The Albion River has been crossed by a bridge since 1861, when a state franchise was granted to the Albion Bridge Company (renewed in 1863 to the Albion River Bridge Company). However, until the present bridge was built in 1944, the crossing was low, and could be reached only by treacherous grades up and down the bluffs on either side of the river.

==Construction and specifications==
The present span was opened in 1944. Because of World War II concrete and steel shortages, it was built of salvaged wood treated with a copper azole preservative.

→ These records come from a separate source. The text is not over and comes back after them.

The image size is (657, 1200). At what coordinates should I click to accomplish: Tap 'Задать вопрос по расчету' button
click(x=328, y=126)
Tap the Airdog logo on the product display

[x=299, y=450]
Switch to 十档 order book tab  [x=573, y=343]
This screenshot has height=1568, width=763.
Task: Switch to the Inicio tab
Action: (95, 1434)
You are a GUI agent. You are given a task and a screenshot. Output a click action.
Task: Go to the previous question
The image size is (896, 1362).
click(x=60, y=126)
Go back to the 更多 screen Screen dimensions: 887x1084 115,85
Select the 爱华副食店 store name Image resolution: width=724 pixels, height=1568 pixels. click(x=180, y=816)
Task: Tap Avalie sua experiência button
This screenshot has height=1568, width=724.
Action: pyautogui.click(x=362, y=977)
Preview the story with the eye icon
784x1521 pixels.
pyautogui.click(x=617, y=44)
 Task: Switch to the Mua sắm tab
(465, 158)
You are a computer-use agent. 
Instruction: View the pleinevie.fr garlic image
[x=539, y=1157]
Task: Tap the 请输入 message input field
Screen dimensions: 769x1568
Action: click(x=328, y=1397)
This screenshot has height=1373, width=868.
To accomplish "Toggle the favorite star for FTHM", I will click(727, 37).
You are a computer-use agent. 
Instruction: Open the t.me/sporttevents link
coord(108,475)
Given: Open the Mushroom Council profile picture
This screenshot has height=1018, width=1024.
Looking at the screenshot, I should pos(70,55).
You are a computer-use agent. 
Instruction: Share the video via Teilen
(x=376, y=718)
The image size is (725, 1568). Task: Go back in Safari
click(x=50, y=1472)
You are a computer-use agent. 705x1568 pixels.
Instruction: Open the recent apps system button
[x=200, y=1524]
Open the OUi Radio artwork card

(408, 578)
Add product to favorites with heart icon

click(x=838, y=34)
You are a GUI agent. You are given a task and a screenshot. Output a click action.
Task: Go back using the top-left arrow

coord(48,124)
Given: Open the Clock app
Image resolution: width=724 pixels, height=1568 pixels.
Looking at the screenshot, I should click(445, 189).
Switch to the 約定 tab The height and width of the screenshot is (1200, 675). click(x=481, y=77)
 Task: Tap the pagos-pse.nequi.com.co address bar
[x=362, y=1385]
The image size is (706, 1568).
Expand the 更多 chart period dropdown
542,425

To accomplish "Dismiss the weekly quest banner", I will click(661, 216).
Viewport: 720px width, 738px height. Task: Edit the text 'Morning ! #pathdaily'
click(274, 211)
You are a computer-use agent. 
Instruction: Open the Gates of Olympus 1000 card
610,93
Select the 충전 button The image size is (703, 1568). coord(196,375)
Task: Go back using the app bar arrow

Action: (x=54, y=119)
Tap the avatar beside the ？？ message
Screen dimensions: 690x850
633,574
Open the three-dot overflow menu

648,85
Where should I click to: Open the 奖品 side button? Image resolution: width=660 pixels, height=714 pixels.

It includes a steel center truss that was salvaged from the South Fork of the Feather River, supported by concrete towers. It is 970 ft long and its deck is 26 ft wide. As of 2000, it carries approximately 3,200 vehicles per day.

==Proposed replacement==
In 2009, the California Department of Transportation (Caltrans) proposed to replace the bridge and the nearby bridge over Salmon Creek to the south. The timbers of the existing bridge remain in good condition, but the central steel truss has been corroded and needs replacement, and the bridge deck does not meet modern safety standards for its width and rail design, rendering it functionally obsolete. The planned replacement bridge would feature a wider deck with separate pedestrian walkways.

An open house to show residents the plans for a new bridge was held in 2014, with the start of construction estimated for 2018.
Caltrans has estimated that a replacement bridge could be in place by 2021. However, in 2015, Albion residents opposed to replacing the bridge filed to have it listed in the National Register of Historic Places, which could potentially slow any replacement. The bridge was added to the National Register on July 31, 2017.